L’ignorance la plus grave n’est pas de ne savoir ni lire ni écrire. Elle est de ne pas savoir que tout homme est une valeur sacrée. C’est l’enjeu fondamental de l’éducation. Les plus pauvres sont souvent victimes de l’ignorance des autres. Cet article reprend une intervention dans le cadre du Cercle de pensée Joseph Wresinski de Paris le 4 mars 2002.

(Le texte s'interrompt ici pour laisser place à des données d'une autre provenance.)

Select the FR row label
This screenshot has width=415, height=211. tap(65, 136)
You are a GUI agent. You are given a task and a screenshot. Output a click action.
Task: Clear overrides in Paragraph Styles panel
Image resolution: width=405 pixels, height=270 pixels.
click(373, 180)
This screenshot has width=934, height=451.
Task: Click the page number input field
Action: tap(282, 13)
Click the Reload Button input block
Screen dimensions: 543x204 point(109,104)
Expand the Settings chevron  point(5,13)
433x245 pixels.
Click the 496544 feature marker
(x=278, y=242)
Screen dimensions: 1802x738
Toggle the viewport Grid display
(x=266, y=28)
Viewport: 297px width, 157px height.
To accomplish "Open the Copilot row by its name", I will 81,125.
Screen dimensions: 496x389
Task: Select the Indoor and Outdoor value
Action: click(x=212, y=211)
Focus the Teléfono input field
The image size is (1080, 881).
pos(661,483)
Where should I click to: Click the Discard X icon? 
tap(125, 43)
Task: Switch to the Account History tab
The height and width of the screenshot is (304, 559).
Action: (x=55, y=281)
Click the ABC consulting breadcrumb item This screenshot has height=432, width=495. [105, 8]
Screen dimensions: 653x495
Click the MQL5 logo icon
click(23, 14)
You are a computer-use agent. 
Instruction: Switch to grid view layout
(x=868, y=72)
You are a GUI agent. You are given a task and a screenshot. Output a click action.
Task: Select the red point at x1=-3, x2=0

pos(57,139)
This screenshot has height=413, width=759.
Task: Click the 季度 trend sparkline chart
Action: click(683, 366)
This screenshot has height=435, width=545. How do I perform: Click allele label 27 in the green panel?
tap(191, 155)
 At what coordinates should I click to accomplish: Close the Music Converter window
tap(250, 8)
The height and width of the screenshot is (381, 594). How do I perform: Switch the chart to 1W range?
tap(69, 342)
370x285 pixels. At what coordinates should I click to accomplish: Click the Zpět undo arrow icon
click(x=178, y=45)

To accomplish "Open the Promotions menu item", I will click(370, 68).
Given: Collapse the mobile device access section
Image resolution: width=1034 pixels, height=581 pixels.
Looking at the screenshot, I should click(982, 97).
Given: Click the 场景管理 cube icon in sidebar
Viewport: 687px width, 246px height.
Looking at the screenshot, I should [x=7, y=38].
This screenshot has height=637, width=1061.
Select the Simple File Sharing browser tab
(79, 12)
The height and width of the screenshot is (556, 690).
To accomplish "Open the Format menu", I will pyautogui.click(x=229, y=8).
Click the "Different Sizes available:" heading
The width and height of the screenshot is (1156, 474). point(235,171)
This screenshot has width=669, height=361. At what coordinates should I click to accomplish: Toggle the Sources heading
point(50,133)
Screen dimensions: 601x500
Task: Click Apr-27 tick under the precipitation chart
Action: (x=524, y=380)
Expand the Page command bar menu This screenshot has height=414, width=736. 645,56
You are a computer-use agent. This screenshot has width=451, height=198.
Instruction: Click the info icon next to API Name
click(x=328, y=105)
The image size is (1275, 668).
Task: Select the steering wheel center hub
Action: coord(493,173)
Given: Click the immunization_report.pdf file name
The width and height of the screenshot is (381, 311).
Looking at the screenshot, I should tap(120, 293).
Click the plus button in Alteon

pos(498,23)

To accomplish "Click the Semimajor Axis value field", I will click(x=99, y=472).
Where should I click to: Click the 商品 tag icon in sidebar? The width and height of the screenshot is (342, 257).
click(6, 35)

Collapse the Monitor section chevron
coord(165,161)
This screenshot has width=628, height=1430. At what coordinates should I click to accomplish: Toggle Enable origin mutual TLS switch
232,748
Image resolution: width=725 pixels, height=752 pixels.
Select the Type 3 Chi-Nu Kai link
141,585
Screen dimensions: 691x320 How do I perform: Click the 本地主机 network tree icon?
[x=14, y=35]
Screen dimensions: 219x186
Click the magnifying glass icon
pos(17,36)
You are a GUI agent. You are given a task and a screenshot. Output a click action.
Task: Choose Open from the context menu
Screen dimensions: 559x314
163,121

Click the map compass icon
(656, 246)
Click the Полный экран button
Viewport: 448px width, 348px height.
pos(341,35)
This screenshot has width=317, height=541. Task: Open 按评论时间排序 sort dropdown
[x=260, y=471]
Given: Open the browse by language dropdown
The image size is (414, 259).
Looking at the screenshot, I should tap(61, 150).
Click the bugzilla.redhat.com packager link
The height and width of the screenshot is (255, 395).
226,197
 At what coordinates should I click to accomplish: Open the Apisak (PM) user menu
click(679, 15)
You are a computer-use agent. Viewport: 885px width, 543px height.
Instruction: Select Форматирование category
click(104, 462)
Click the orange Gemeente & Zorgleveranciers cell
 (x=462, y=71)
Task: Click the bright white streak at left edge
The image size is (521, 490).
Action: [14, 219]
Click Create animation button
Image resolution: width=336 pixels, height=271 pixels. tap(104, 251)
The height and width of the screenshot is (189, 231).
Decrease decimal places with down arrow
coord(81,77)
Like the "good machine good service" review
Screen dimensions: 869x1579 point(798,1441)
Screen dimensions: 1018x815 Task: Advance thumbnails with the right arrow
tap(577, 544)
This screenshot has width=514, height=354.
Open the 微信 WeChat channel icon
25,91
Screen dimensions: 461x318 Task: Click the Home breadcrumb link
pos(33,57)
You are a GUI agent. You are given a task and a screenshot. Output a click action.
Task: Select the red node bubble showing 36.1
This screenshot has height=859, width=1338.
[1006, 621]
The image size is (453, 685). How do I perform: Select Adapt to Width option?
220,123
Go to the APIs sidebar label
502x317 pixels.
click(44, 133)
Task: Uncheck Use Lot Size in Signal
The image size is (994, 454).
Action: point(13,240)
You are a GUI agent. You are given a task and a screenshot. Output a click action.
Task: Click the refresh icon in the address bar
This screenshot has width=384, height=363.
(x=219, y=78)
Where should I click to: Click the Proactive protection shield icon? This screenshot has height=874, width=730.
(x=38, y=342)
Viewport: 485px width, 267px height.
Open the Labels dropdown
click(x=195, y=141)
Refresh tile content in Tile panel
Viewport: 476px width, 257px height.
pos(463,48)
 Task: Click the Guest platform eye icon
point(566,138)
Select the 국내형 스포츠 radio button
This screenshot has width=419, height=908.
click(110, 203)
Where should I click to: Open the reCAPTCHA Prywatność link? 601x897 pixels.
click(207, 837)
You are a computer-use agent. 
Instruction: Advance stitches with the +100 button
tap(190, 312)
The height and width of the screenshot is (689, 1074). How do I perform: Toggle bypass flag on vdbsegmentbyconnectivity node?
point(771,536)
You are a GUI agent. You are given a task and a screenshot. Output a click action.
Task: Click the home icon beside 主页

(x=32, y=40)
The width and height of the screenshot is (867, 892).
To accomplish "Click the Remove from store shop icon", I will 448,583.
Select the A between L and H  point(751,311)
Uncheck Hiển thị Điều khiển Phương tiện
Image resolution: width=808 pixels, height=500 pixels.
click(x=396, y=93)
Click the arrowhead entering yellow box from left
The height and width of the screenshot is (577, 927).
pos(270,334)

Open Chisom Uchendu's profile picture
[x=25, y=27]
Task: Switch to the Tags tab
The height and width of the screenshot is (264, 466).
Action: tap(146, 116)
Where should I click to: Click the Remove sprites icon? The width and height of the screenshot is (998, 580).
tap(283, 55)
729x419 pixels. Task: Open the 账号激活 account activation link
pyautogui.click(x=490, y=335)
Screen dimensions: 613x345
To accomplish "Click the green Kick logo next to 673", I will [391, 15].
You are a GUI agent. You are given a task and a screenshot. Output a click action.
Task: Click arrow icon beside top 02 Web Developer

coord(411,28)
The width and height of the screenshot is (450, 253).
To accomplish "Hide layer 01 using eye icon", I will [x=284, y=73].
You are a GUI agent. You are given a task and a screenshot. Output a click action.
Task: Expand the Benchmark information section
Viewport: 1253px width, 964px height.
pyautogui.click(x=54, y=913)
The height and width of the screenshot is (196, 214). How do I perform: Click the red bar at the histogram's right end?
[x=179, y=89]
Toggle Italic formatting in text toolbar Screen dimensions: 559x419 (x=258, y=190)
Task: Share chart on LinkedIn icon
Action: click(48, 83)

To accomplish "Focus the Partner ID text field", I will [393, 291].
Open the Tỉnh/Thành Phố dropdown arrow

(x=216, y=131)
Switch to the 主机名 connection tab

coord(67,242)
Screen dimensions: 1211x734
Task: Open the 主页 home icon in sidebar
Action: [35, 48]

Après la chute des empires coloniaux et l’avènement des indépendances, les drames de la pauvreté et de la misère dans les ex-colonies, qui affectaient particulièrement les enfants, s'étaient révélés au monde. Il était alors nécessaire que le rôle de l'Unesco et celui de l'Unicef fussent étendus à l'ensemble de ces pays. En outre, ces deux Organisations avaient constaté la difficulté qu'il y avait à résoudre les problèmes de misère uniquement par des programmes de survie sans le soutien de l’éducation. En effet, sans l’éducation, le traitement de la détresse est sans lendemain. Cette évidence les avait alors conduites à prendre, vers la fin des années 1970, la décision de mettre en place un programme commun de coopération. Dans ce cadre, mon travail a consisté, de 1984 à 1990, à compléter par des activités d’éducation les activités de survie menées par l’Unicef. En 1990, à la suite de la conférence mondiale sur l’éducation pour tous (Jomtien, Thaïlande, mars 1990), il m'a été demandé de créer un programme spécial pour la réhabilitation et l’éducation des enfants les plus vulnérables : les enfants de la rue. Et, à partir de cette catégorie particulière d’enfants, s’est développé le Programme mondial de l’Unesco pour l’éducation des enfants en situation difficile.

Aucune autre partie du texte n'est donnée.